Thursday, April 30, 2009

The Definitive Book of Body Language by Allan and Barbara Pease

Do you often turn people off, and you don't know why? Or make moves on women who turn out to be completely uninterested in you? Do you want to be able to get people to believe you are on the same page as them, actually say it in a way other than words? The Definitive Book of Body Language is here to help!

Here you will learn to read other people's bodies as well as their words, all that they are saying, and not saying. You'll be able to tell when people are not only not open to your ideas, but completely hostile to them, and even how you can change their minds by using a process called mirroring- but you have to be careful, as out of sync mirroring is worse than not trying it at all.

A girl may be looking at a guy, but how can you tell if she's actually interested, or merely giving him her attention? This book shows you the way. It is mainly intended for Men, as women tend to be much better at "decoding" noverbal information. But that's not to say all women completely get it, so if you're a woman, and don't always understand the emotional currents in a room, this book can also help you.

The book starts with the bare basics, and shows how handshakes can often be powerplays (overly firm grips that turning into finger-crushing pain, or the person who shakes so hard you feel that your hand is the pump handle and he expects to see water come gushing from your mouth...), and moves on from there, covering the arms, mouth, eyes, eyebrows, legs and feet, plus all-over Postures and use of the head and chin.

You'll learn to recognize false smiles and other lying behaviors and gestures, and how to tell when a man or women is really interested in someone else. In the back of the book are pictures which you can use to put to the test what you have learned.

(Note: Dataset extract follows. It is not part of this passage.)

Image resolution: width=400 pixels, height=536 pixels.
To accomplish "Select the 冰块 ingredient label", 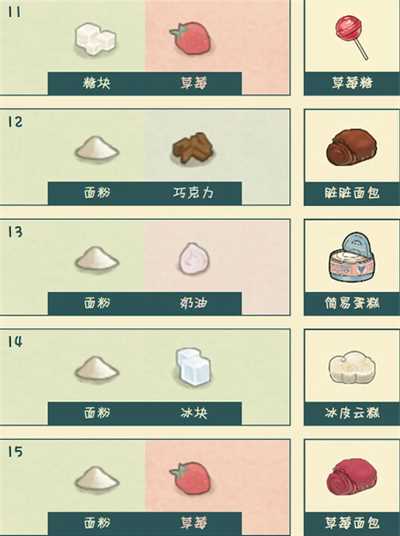I will (194, 413).
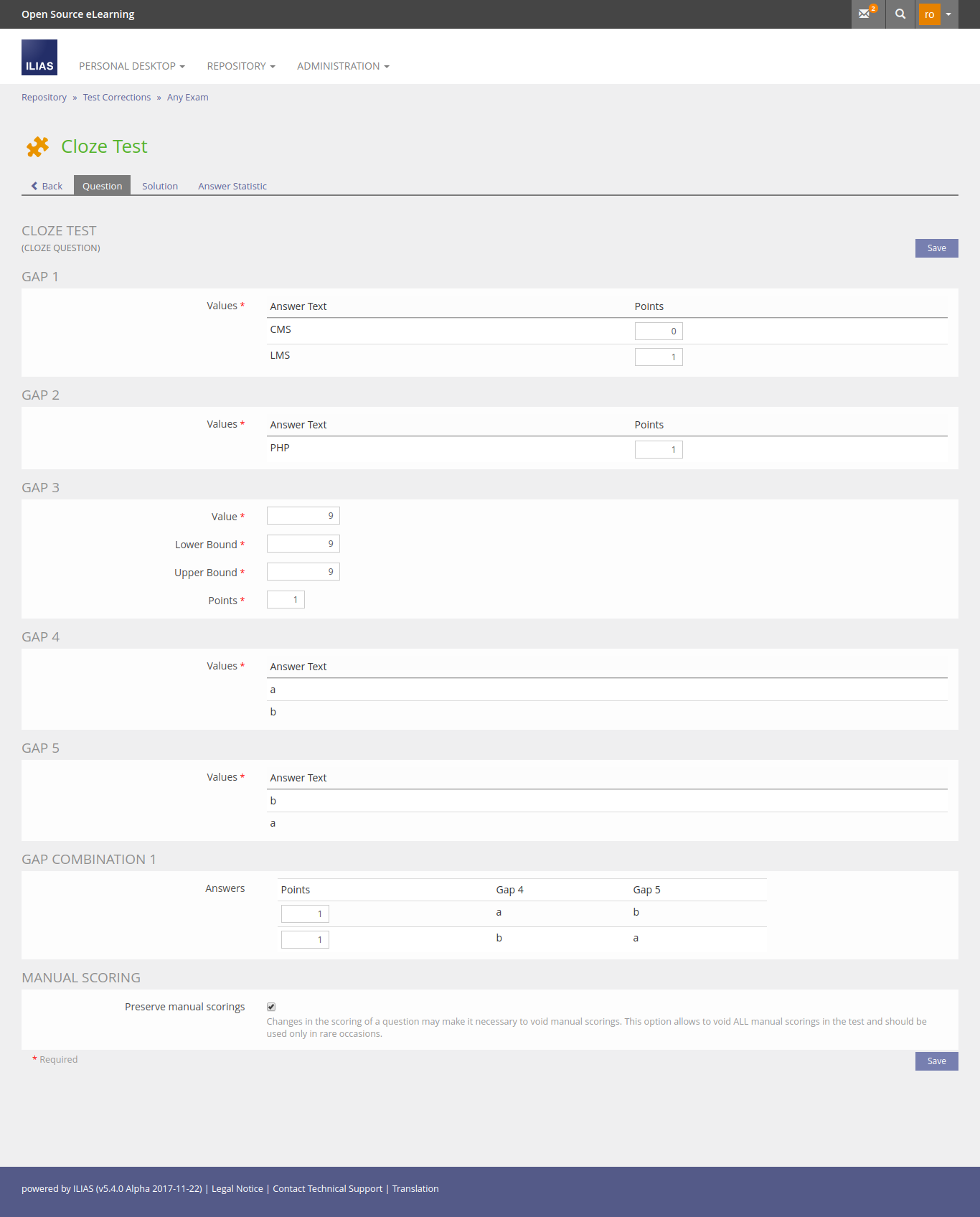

This book is unusual, and I found it very interesting, especially the part on sexual attraction signals and mirroring. It's very complete, including smoking gestures and those with glasses. However, it would take more than a single reading of the book to really incorporate the information it imparts into practice. This is the kind of book to read more than once, to read over and over again, a chapter at a time and then go out and people-watch to see if you can put the insights to work.

While there are a number of photographs, most of the illustrations in the books are drawings, and I think they would have been better shown with real people, because real people are harder to read than simple drawings are. Drawings are okay for the first steps, but to really understand, you need to peoplewatch, and actual pictures would have conveyed what you are really going to see much better.

This book fascinated me, and I even recommended it to my boss for her management class because of the part of the book that covered mirroring, and about the placement and seating of people around a table to create intimacy and seem less confrontational. I also recommend it to anyone else who wants to understand their fellow humans better.